Return, with both end lines included, exactly what the data below holds from the line with "Task: Select the Kurse tab" through the line with "Click the yellow level 3 colorbar segment", though not the pictures.

> _Provided entries_
· · · ·

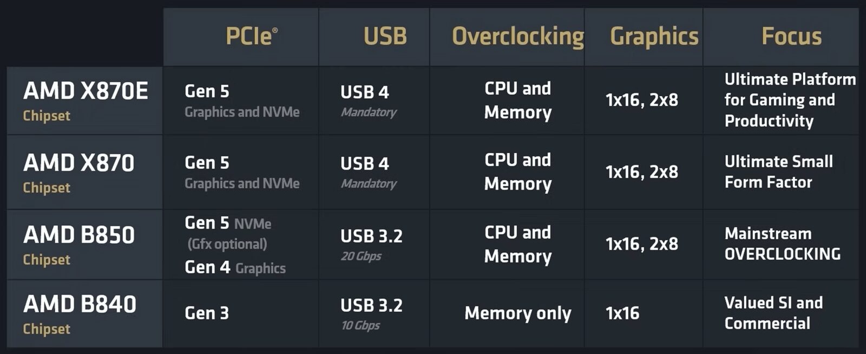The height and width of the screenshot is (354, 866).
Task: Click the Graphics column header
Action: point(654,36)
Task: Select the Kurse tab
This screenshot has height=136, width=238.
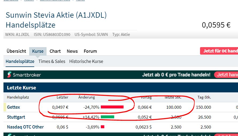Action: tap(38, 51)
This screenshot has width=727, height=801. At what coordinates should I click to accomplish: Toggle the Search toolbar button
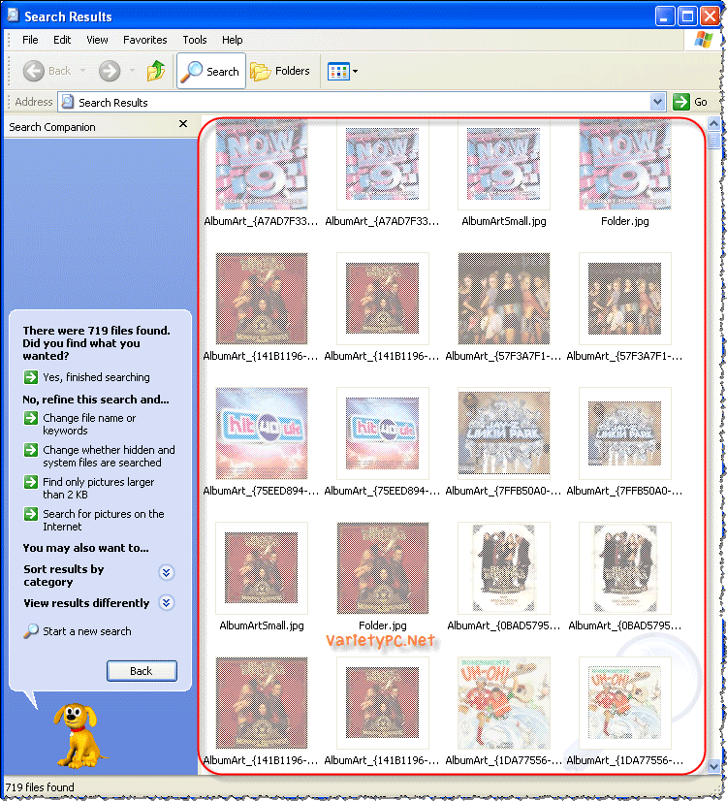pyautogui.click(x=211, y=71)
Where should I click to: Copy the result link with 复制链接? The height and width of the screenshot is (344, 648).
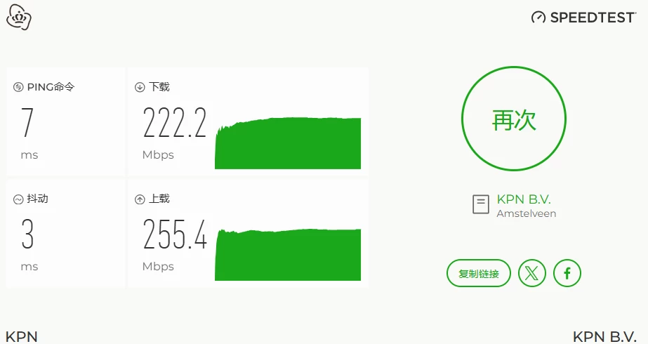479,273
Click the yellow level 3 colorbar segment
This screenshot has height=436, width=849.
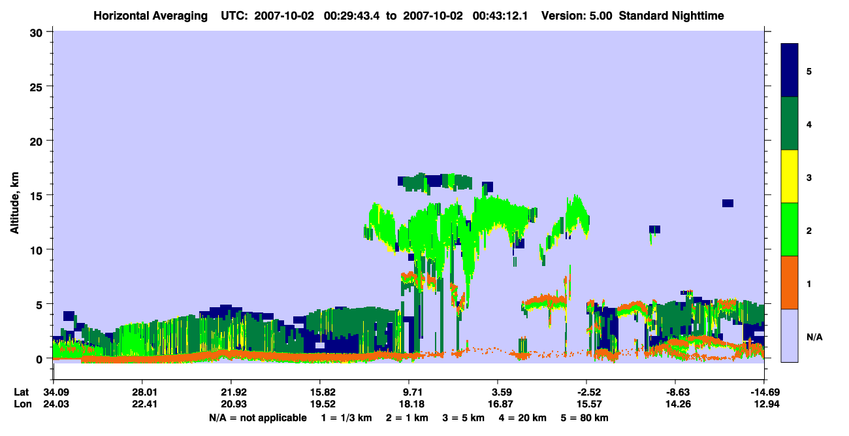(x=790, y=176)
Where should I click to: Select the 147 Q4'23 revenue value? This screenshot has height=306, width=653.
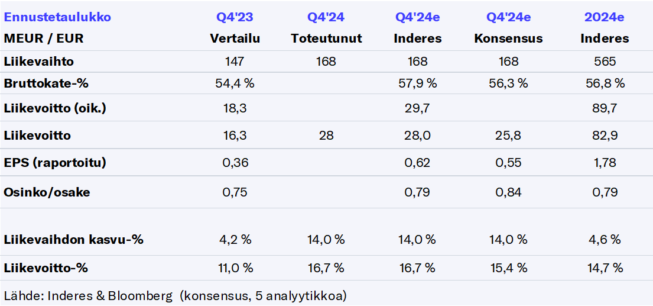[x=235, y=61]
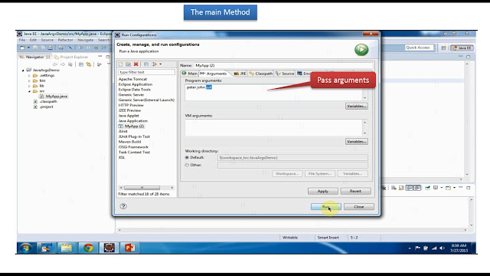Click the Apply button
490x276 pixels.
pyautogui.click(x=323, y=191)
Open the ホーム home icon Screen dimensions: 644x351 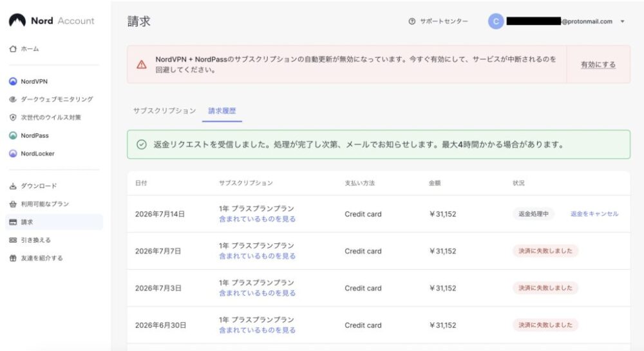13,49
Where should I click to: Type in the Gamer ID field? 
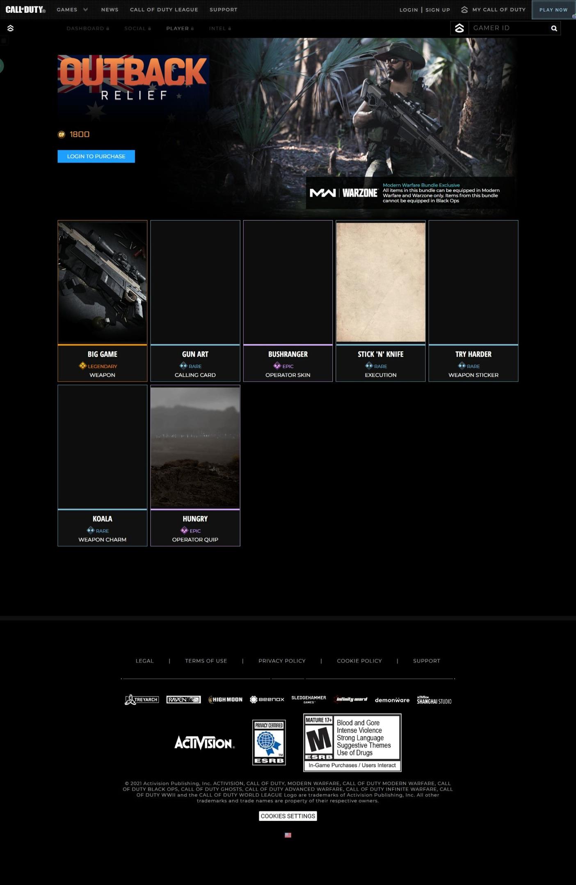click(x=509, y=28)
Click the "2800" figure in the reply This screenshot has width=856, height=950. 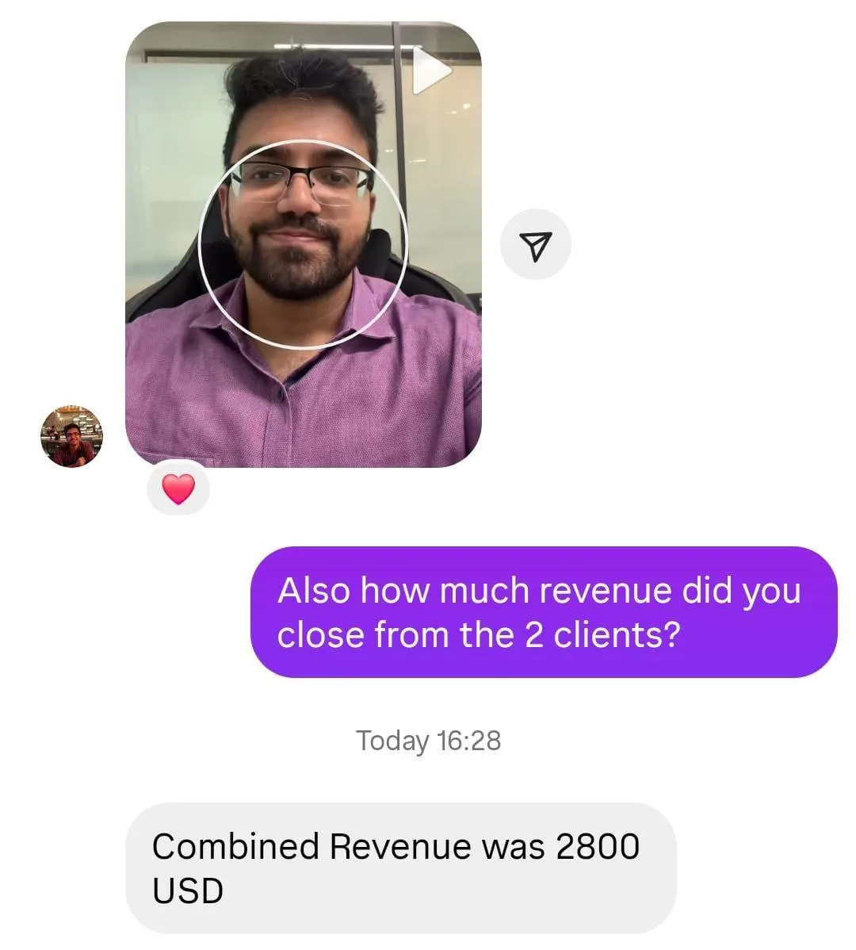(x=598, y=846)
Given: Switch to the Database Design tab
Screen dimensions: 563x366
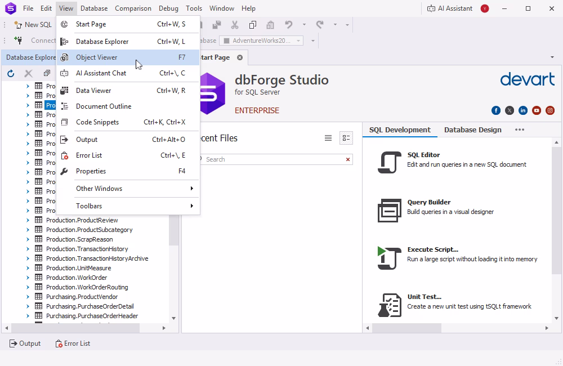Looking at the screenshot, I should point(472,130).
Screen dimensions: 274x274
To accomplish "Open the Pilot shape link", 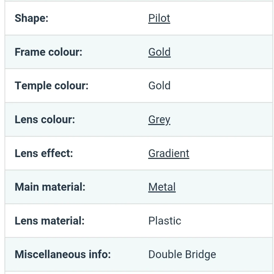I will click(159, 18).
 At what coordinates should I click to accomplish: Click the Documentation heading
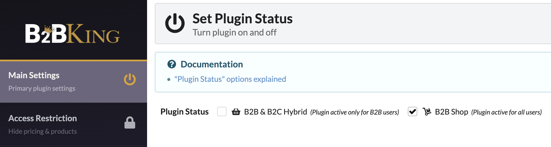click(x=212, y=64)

· · · ·

> _Solution_
Task: Select the Kurse tab
This screenshot has height=136, width=238.
Action: tap(38, 51)
This screenshot has width=727, height=801. At what coordinates should I click to accomplish: Toggle the Search toolbar button
pyautogui.click(x=211, y=71)
Where should I click to: Copy the result link with 复制链接? The height and width of the screenshot is (344, 648).
479,273
Click the yellow level 3 colorbar segment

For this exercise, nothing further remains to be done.